Interaction with investors is very important to me. During a governance roadshow undertaken in November and December of last year, I was in close dialogue with representatives of 24 of our leading stockholders that together account for 40 percent of our capital stock.
The discussions revolved around governance and sustainability issues. However, issues related to the composition of the Board of Management and the Supervisory Board and their compensation were also raised.
Other intensively discussed topics were the role of the Supervisory Board in the further development of Bayer’s strategy, including the portfolio strategy, and its role in the ongoing litigations.
In February of this year, I discussed our proposals to adjust the compensation of the Supervisory Board with a smaller group of institutional investors. I will address that topic in more detail in a moment. I had the opportunity to engage with other investors too in the run-up to this Annual Stockholders’ Meeting.
The insights we receive as a result of our discussions with investors are of great importance, and we take them into account in our work on the Supervisory Board.
The new system in place for the compensation of the Board of Management met with a very positive response overall in my conversations. With effect from January 1, 2020, the Supervisory Board introduced a new Board of Management compensation system that you, our stockholders, approved a year ago at the Annual Stockholders’ Meeting 2020 with a majority of 94 percent.
As was already intended when the compensation system was approved, the following change has taken effect for fiscal 2021 and thereafter: as of this year, the long-term compensation includes an ESG-based sustainability component that significantly takes into account the progress made by the Board of Management in the areas of environmental protection, social issues and responsible corporate governance.

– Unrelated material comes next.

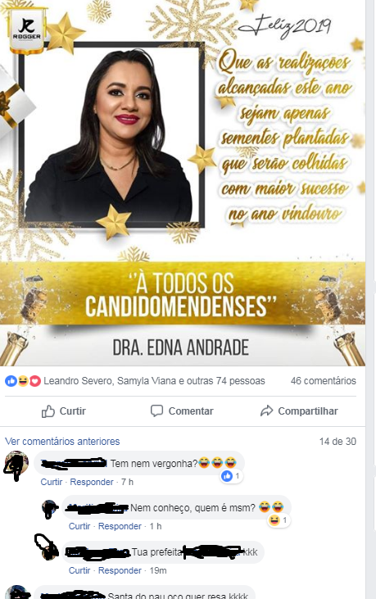Image resolution: width=376 pixels, height=599 pixels.
Task: Click the red heart reaction icon
Action: (x=34, y=381)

Since the program tranche introduced in 2021, the realization of sustainability targets accounts for 20 percent in calculating the payment from the long-term program. The attainment of the sustainability targets complements the other targets:
• development of Bayer stock compared with the EuroStoxx50
• and return on capital employed (ROCE).
The sustainability targets relevant for compensation are derived from Bayer’s ambitious targets for 2030 and include support for smallholder farmers as well as for women and children in underserved regions and the reduction of our direct and indirect carbon footprint.
Incidentally, the inclusion of sustainability targets in the calculation of long-term compensation applies not just to the Board of Management, but to all Bayer managerial employees who receive long-term compensation according to this model.

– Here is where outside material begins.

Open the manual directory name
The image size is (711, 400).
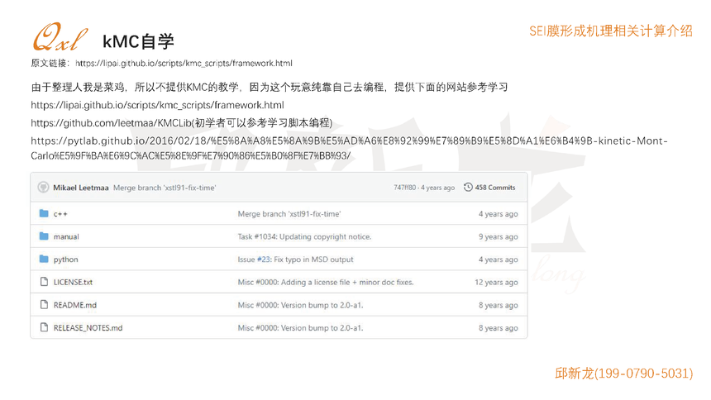[66, 236]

The result is that total variable compensation of employees whose compensation includes a performance component - including the Board of Management - is harmonized, which will help to even better align the entire organization toward achieving the targets set.
Except for the inclusion of sustainability targets, which had already been planned, the Supervisory Board has not made any changes to the compensation system for the Board of Management.

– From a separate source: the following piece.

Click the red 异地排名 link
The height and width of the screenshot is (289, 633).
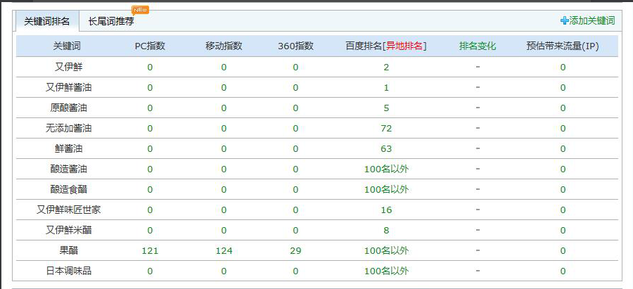404,46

In particular, the Supervisory Board did not retroactively revise the targets for variable compensation in view of the burden placed on the business by the COVID-19 pandemic.
As Werner Baumann explained, the COVID-19 pandemic had a strong negative impact in 2020, particularly on sales growth as well as on other key data. This led to a substantial decline in the short-term variable compensation.
I would like to further illustrate this for you. Target attainment for short-term variable compensation for members of the Board of Management declined by 44 percent on average compared with the previous year, and amounted to only 60 percent of the target amount. The Supervisory Board did not see any reason to compensate for such fluctuations. On the contrary, such fluctuations are accounted for in our Board of
Management compensation system and ultimately reflect the functionality of the system.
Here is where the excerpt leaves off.